## Material to process
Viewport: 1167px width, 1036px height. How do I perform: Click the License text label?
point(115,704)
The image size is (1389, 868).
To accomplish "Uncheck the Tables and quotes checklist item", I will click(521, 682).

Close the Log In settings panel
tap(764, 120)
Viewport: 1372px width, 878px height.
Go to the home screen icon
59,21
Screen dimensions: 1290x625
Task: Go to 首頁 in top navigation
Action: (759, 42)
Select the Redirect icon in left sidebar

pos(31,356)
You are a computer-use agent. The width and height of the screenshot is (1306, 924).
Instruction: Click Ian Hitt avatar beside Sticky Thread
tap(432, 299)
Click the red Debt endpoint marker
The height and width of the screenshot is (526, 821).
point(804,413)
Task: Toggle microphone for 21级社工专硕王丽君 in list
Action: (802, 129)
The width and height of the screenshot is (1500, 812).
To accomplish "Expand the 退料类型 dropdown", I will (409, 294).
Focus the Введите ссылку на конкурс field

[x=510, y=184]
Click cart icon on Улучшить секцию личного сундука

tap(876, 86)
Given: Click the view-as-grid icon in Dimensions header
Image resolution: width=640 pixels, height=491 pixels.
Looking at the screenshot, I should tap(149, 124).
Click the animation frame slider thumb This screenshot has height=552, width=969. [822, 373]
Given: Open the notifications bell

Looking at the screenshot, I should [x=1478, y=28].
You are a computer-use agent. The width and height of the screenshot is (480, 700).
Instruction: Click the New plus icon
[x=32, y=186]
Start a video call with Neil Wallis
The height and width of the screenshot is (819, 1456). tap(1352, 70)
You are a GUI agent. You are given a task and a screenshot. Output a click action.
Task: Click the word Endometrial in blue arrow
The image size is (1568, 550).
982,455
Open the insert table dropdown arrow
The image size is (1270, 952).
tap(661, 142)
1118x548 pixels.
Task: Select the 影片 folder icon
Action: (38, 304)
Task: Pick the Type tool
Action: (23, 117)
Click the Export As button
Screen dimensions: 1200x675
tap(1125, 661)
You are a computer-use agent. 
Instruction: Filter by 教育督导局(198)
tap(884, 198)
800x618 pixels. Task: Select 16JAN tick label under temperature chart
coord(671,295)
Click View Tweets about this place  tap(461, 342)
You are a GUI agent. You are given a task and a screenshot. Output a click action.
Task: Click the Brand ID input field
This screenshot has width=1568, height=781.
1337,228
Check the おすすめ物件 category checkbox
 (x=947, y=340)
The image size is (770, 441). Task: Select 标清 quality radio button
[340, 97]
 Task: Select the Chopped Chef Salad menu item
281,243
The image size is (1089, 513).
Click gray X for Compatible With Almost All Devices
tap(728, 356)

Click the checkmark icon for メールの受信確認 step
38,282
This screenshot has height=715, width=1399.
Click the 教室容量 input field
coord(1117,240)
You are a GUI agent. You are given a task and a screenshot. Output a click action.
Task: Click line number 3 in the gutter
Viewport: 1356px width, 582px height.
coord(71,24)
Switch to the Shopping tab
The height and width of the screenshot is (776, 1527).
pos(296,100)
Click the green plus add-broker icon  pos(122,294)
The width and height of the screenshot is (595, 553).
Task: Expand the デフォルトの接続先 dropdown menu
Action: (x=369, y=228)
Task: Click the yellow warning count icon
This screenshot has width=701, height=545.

## About this exercise
Scan the entries above. Copy each line that has the string "accomplish".

## Solution for this problem
To accomplish "Uncheck the Tables and quotes checklist item", I will click(521, 682).
To accomplish "Expand the 退料类型 dropdown", I will (409, 294).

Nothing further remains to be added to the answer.